While the new USDA Emergency Relief Program (ERP) is offering additional financial assistance to farmers who collected some type of crop insurance indemnity in either 2020 or 2021, Paul Neiffer has some concerns the program needs some clarification before farmers file their applications.
Neiffer, a principal with CliftonLarsonAllen LLP in the Agribusiness and Cooperatives group, weighed in on the ERP during an AgriTalk discussion earlier this week.
For starters, he says the program has a payment limit of $125,000 for farmers producing commodity crops including corn, soybeans and wheat. However, those growers who derive more than 75% of their adjusted gross income (AGI) from farming are able to qualify for an additional $125,000, meaning they could receive up to a total of $250,000.
“But as usual, the Farm Service Agency (FSA) handbook dealing with this whole subject is, at best, obtuse. It’s very hard to understand,” Neiffer says.
He references three additional issues that he believes USDA-FSA needs to resolve for farmers who want to participate in the program:
1. So-called financial gains that result from selling farm equipment or trading in farm equipment need clarification.
“There is a special rule that requires that farm income is more than 66.66% of overall AGI before you can include equipment gains,” Neiffer writes in a blog. “This can bounce out including this income in many situations especially tax years 2018 and later when trade-ins are now taxable. The examples in the handbook are vague at best and a CPA and attorney need to use their judgement in determining whether these gains qualify or not
2. Some state FSA offices have said that if the farmer has had negative farm AGI, they cannot qualify for an extra payment – even though 100% of their income is from farming.

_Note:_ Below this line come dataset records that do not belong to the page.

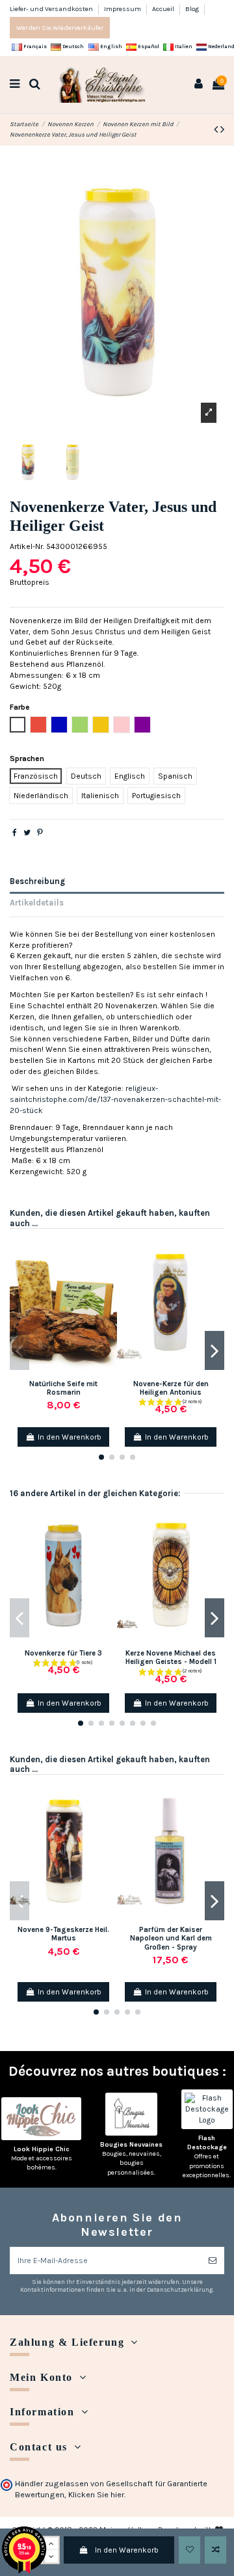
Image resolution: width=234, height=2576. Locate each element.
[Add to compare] (215, 2550)
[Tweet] (27, 832)
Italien (183, 46)
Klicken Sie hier (96, 2494)
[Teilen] (14, 832)
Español (147, 46)
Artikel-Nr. (27, 546)
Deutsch (72, 46)
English (110, 46)
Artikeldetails (37, 902)
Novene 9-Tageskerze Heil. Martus (63, 1933)
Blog (192, 9)
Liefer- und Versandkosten (52, 9)
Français (34, 46)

“We have gotten confirmation from the local state office that if your overall AGI and farm AGI is negative, then you don’t qualify for the extra payment,” Neiffer says. “This is based on the interpretation from the old WHIP+ rules which then became ERP. Many farmers tend to show low amounts of farm income since they don’t want to pay tax. If this applies to your farm situation, you may not qualify for the extra ERP payment.”
3. FSA needs to clarify how married farmers need to file.
As a for instance, Neiffer notes if a farmer says 100% of their income is from farming but their spouse is a teacher in town, that could potentially “kick them out of the program.”
“For those farmers in separate property states, the CPA should be allowed to calculate your AGI and farm AGI based on if you had filed a married filing separate return,” Neiffer writes. “The outside income earned by the spouse can then be eliminated from the AGI calculations for the farmer allowing the farmer to qualify. This does not work for community property states.
“The bottom line is that not all farmers will qualify for the extra payment limit. As a CPA or attorney, some judgement is required in determining farm AGI and Form FSA-510 cannot be finalized without the CPA or attorney providing the required letter. You cannot change your farm structure to qualify for an extra payment. This is all based on history that occurred no later than 2019 that was reported on your tax return. Changing your structure today will not help.”